Last Tuesday, the Language Studies Academic Society and the UTM Music Club got together to bring us Cultural Night, billed as a chance to encounter global music and poetry “like you have never witnessed before”.

Things got off to a slow start. For one, signage was less than auspicious—an advertisement for a Rhythm dance show had been left on a whiteboard by the door, and I was frankly unsure for a moment that I had the right place. However, I was greeted upon entering the Presentation Room in the Student Centre by LSAS’s VP, Otilia De Andrade, and the matter was resolved. I took the chance to ask her what had inspired this partnership between the clubs, leading her to speak enthusiastically on the musicality of language itself.

The UTM Music Club saw the partnership in their own terms. The UMC president spoke in her introduction to the performances that surely there was no “better way to represent diversity than through music”. Although both clubs had slightly different perspectives regarding the collaboration, it seemed that diversity was intended to be the key theme of the celebration.

At first, I feared that the night might not live up to the expectations of the club leaders. For one, the event did not actually get underway until nearly half an hour after the set start time. What was presented in the opening act resembled a multilingual karaoke night; the number was a perfectly adequate rendition of “You Raise Me Up”, yet sung in Spanish and with Japanese subtitles projected onto the wall. It was disorienting, but I blame the tech crew more than the performer for this. Nevertheless, things started looking up as we finally were presented with (mostly) impassioned recitations of poetry, which sounded more musical to me than the pop songs, especially when the latter were sung with instrumental tracks from poor quality YouTube videos. Some of the poems were in English, others in foreign languages, and as they were spoken it became increasingly clear to me that the night was not merely a talent show.

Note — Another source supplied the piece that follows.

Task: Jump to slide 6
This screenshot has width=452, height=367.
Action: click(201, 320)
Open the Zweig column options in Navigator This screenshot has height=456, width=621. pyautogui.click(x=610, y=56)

The out-of-the-ordinary nature of Culture Night could be seen in a PowerPoint presentation about Bangladesh and the Bengali Language Movement of 1952, which preceded one of the poems. Apparently, the student-led Bengali language movement occurred after the announcement of an intention to make Urdu the sole official language of Bangladesh, even though a large portion of the population also or only spoke Bengali. This is conveniently reflective of the theme of the event itself—the veneration, celebration, and recognition of the vast diversity of languages and cultures here at UTM.

While this presentation was quite impressive, it was unfortunately underscored by music bleeding in from the pub next door—music which, for the rest of the night, would clash dramatically with the students’ performances. In addition to this issue, as students began sitting down in front of instruments, the lack of a proper stage or equipment became rather problematic, especially given how packed a venue it was.

Overall, I was pleased to have attended the event. I feel quite safe in declaring it a qualified success and hope to see these two clubs working in tandem again quite soon.